Whenever the next CR expires, we'll do it again, and we'll do it
again the next time the debt ceiling has to be raised.
In
addition to the shutdown, we are fast approaching the debt ceiling in
about 2 weeks time, and that's when things will get real interesting
because the repayment of the debt is mandated by the Constitution's
Article XIV. And maybe the only answer is to mint a few trillion
dollar coins, but don't get me started on that.
Meanwhile,
the brouhaha supposedly has something to do with the Affordable Care
Act, aka, ACA, or aka, Obamacare, which is one of the few parts of
government not shut down today. Ironic, isn't it?

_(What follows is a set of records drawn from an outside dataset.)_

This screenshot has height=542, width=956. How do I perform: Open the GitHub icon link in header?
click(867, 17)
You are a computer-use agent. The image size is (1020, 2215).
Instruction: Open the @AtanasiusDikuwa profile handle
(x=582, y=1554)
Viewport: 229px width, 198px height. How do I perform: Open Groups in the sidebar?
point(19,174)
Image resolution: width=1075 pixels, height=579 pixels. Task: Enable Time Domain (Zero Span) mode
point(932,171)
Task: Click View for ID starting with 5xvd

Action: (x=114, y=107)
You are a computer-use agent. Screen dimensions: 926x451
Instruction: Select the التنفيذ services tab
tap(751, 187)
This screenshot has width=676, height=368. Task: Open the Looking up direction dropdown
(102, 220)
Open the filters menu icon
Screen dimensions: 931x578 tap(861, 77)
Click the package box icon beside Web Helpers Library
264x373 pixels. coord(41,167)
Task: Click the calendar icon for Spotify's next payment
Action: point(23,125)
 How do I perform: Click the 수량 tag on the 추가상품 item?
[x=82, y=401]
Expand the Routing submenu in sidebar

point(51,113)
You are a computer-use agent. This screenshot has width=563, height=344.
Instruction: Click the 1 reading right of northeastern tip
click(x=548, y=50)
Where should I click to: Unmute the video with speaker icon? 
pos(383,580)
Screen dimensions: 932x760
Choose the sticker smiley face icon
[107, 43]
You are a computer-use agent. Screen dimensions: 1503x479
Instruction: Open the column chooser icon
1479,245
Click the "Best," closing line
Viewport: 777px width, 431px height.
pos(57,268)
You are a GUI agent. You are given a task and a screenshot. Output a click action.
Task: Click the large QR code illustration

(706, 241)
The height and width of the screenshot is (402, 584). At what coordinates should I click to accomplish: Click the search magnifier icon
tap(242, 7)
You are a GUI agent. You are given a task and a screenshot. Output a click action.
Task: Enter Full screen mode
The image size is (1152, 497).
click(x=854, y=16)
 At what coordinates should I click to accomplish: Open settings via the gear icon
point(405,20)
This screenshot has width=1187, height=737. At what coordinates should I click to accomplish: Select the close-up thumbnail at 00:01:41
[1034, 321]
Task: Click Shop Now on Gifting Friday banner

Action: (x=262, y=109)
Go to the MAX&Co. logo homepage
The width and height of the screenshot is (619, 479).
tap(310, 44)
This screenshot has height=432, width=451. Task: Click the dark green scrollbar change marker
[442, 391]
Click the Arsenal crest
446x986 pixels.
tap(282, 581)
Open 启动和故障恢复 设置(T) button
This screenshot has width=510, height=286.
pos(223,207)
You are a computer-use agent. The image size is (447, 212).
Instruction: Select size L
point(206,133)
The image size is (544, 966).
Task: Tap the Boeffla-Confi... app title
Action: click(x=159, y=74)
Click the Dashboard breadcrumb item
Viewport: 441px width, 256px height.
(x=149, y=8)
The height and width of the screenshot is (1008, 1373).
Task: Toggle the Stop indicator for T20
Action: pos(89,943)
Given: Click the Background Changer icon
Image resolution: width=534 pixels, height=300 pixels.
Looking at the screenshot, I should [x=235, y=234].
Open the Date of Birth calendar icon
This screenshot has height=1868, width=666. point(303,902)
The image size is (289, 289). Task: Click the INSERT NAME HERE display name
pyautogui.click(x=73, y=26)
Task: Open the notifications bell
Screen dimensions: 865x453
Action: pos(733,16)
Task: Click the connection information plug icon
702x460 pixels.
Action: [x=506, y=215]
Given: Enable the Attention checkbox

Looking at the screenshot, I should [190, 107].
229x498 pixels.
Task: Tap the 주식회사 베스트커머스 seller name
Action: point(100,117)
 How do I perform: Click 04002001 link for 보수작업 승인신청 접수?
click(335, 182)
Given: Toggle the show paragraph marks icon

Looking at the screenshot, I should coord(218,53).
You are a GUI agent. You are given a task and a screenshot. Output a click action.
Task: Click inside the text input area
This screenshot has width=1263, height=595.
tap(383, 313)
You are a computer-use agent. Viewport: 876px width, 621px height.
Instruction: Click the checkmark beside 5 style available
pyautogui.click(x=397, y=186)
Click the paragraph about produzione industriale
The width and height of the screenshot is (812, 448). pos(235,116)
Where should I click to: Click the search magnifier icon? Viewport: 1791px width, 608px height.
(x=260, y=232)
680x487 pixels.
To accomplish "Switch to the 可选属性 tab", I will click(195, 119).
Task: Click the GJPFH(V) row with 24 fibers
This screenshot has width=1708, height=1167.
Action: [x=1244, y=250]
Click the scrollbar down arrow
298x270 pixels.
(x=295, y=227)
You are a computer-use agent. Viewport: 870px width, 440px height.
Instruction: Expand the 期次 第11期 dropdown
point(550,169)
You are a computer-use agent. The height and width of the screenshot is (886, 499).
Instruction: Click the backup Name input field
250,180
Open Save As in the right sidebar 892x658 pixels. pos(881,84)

So, very early reports are that Obamacare exchanges are, as expected, having some technical glitches on the first day — maybe even a bit worse than expected, because it appears that volume has been much bigger than predicted.
The
glitches will get fixed; remember the calamitous rollout of Medicare
Part D? Remember the launch of the iPhones? Remember the launch of
every Microsoft Operating System? What matters is whether enough
people, especially, of course, young, healthy people, actually
do sign up for insurance. If they do, health reform will be a
success, and will become irreversible.
The
big fear has been that a combination of ignorance and misinformation
would keep people away, that they wouldn’t sign up either because
they didn’t know that insurance was now available, or because
Republicans had convinced them that the program was the spawn of the
devil, or part of a diabolic plot by Obama to force everybody to be
healthy. Lots of people logging on and signing up on the very first
day, a day when the Congress is dominating the headlines, is
an early indication that it’s going to be fine, that plenty of
people will sign up for the first year of health reform.
There
will be some negative news stories about the glitches. Obamacare is
not up for a vote. And today’s heavy volume is yet a sign that it
is being accepted in large numbers. And whether or not it is clear to
you, no doubt the universe is unfolding as it should.